Tofu is an incredibly versatile plant-based protein, and with the right preparation, it can be wonderfully crispy and absorb flavors beautifully. For this Apricot Ginger Tofu recipe, getting the tofu just right is key to a satisfying meal.

What You Need to Make the Tofu

  • Extra-firm tofu: The best choice for a crispy texture that holds its shape.
  • Avocado oil: A high smoke point oil ideal for pan-frying.

That’s truly all you need for the tofu itself! The simplicity of the tofu ingredients allows the rich apricot ginger sauce to truly shine. Extra-firm tofu is highly recommended for this recipe because it contains less water, which makes it easier to press and achieve that coveted crispy exterior. While firm tofu will also work, you may need to press it for a bit longer to remove excess moisture.
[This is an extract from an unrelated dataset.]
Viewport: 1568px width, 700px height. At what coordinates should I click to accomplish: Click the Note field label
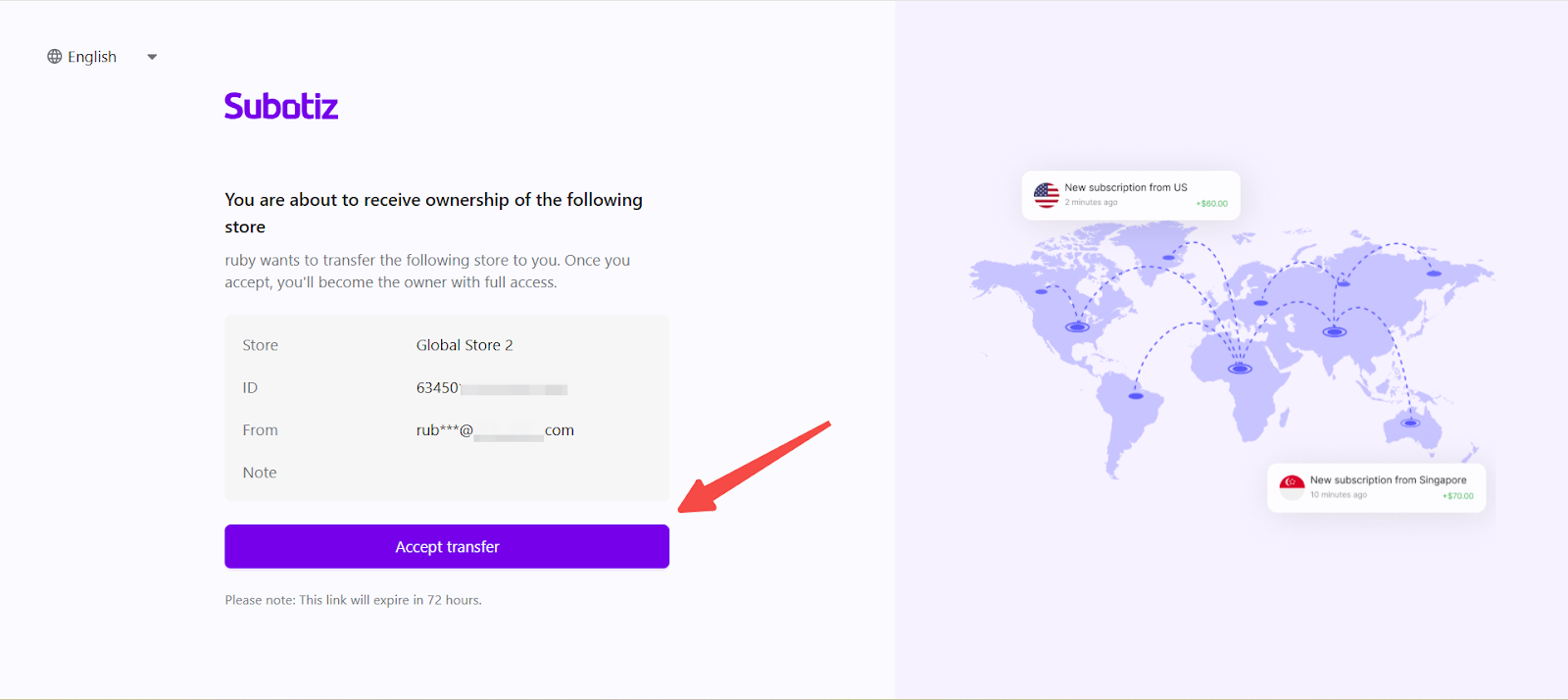click(260, 473)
Speaking of pressing, this step is crucial! To press tofu, you can use a dedicated tofu press or a DIY method: wrap the block of tofu in a few layers of paper towels or a clean kitchen towel, place it on a plate, and then place something heavy on top (like a stack of cookbooks or a cast iron skillet). Let it press for at least 20-30 minutes, or even longer if using firm tofu. This removes excess water, allowing the tofu to become much crispier when cooked and better absorb the delicious sauce.
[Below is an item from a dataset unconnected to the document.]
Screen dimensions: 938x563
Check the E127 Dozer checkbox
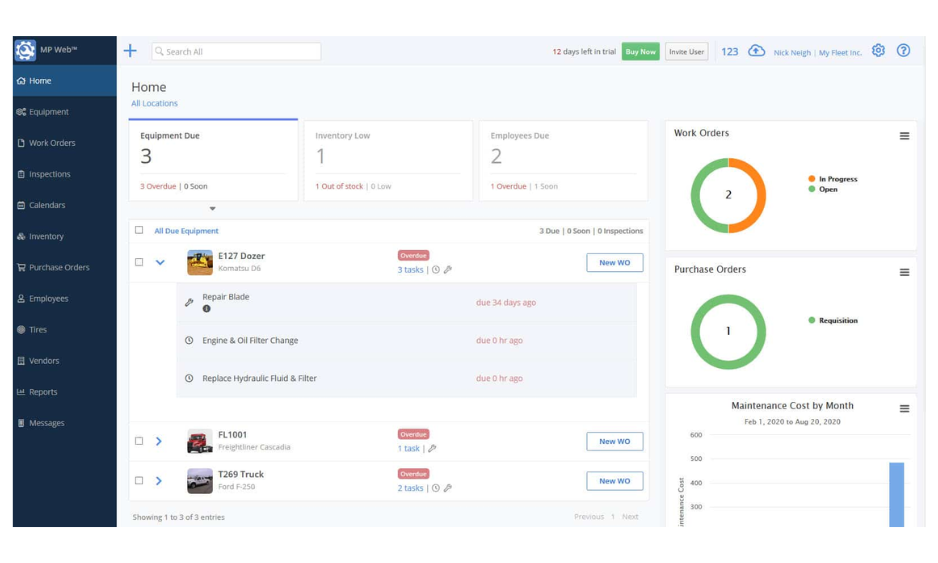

I personally prefer to dice my tofu into small, bite-sized squares for this recipe. This creates more surface area for the incredible apricot ginger sauce to cling to, ensuring every piece is coated in flavor. However, if you prefer a more substantial “steak” feel, you can certainly cut the tofu into longer, slab-like rectangles. Just be mindful that larger pieces may require slightly longer cooking times to achieve an even crispness.

cooked green beans in colander by Flora & Vino

How to Achieve Perfectly Crispy Tofu

Getting tofu truly crispy is a game-changer, and it’s easier than you might think! Once your tofu is pressed and diced, you’re ready to cook. Heat a nonstick pan over medium-high heat. A nonstick pan is highly recommended to prevent sticking and ensure even browning. Add 1-2 tablespoons of avocado oil to the pan. Avocado oil is excellent for pan-frying due to its high smoke point, which means it can withstand higher temperatures without burning, contributing to a better crispy crust on the tofu.

Once the pan and oil are warm and shimmering, carefully add the diced tofu. Don’t overcrowd the pan; if necessary, cook the tofu in batches to ensure each piece has enough space to crisp up. Heat the tofu for 10-15 minutes, or until it’s beautifully brown and crispy on all sides. The key to even browning is to toss the tofu frequently, ensuring all surfaces come into contact with the hot pan and oil. You’ll notice the tofu transforming from soft and pale to golden brown and delightfully firm. This crispy texture is what makes this vegan dish so incredibly satisfying.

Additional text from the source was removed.